**SELECTED EXCERPT:**
-- -- --
That's interesting. Comparitively more than reports for losses of separation that weren't close calls?

quote:

Since atsap was introduced the number of violations (aircraft to aircraft) has gone up by almost double (in this facility). While I can't say for certain it is atsap I an only imagine that people here have taken it for a license to suck at their job.

Is it not because now they're being reported instead of hidden? Perhaps they were happening with similar frequency before but not being tracked. A newer workforce could definitely be a factor, you're right. Experience can't be replaced.

quote:

Asfar as separating by 10 miles I a required to have 5

I was joking about folks who over separate, we only need 3 miles most of the time in the terminal area. Someone who runs ten miles between airplanes on final is not viewed as a very competent controller if you only need 3. My joke isn't as topical if you actually NEED 10 (or 5).

I appreciate your thoughts. I don't think fear of reprisal is as big of a motivator in this job as some of my coworkers believe. I think our poor controllers were poor before AND after ATSAP.

Minclark
Dec 24, 2013

The Ferret King posted:

That's interesting. Comparitively more than reports for losses of separation that weren't close calls?

I think it was September the center had enough deals to cover the entire year prior.

The Ferret King posted:

I don't think fear of reprisal is as big of a motivator in this job as some of my coworkers believe. I think our poor controllers were poor before AND after ATSAP.

I don't view it as fear its consequence. You can either do the job or you can't and if you can't you either get better or you get out. I am not perfect but I have yet to make the same mistake twice and when someone says "Do you need help?" I say yes and have someone sit there until I am comfortable again.
-- -- --
**SUPPLIED MATERIAL:**

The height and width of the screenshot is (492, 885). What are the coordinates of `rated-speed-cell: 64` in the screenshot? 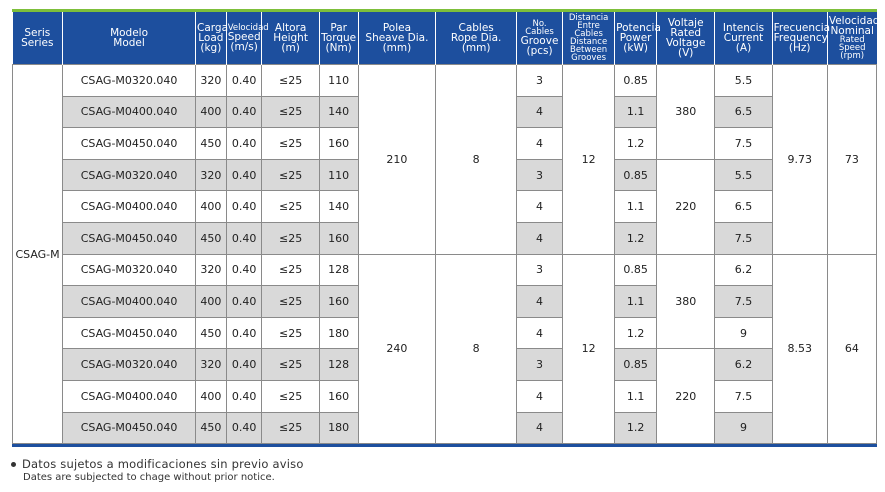 It's located at (852, 349).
-- -- --
**EXERCISES TO COMPLETE:**
[a] In the air traffic control discussion, rewrite the part that opens with the words containing "Asfar as separating" and closes with "entire year prior.", substituting "aircraft" for "airplanes".
[b] Do the following statements agree with the air traffic control discussion above? For each, answer yes or no and quote the words of the discussion that decide it.
(i) One poster says that in the terminal area only 3 miles of separation is needed most of the time.
(ii) The poster who is asked "Do you need help?" turns the offer down.
(iii) Aircraft-to-aircraft violations at one facility are said to have nearly tripled since ATSAP was introduced.

**ANSWERS FOR THE TASKS:**
[a]
Asfar as separating by 10 miles I a required to have 5

I was joking about folks who over separate, we only need 3 miles most of the time in the terminal area. Someone who runs ten miles between aircraft on final is not viewed as a very competent controller if you only need 3. My joke isn't as topical if you actually NEED 10 (or 5).

I appreciate your thoughts. I don't think fear of reprisal is as big of a motivator in this job as some of my coworkers believe. I think our poor controllers were poor before AND after ATSAP.

Minclark
Dec 24, 2013

The Ferret King posted:

That's interesting. Comparitively more than reports for losses of separation that weren't close calls?

I think it was September the center had enough deals to cover the entire year prior.

[b]
(i) Yes: "we only need 3 miles most of the time in the terminal area."
(ii) No: "I say yes and have someone sit there until I am comfortable again."
(iii) No: "the number of violations (aircraft to aircraft) has gone up by almost double (in this facility)."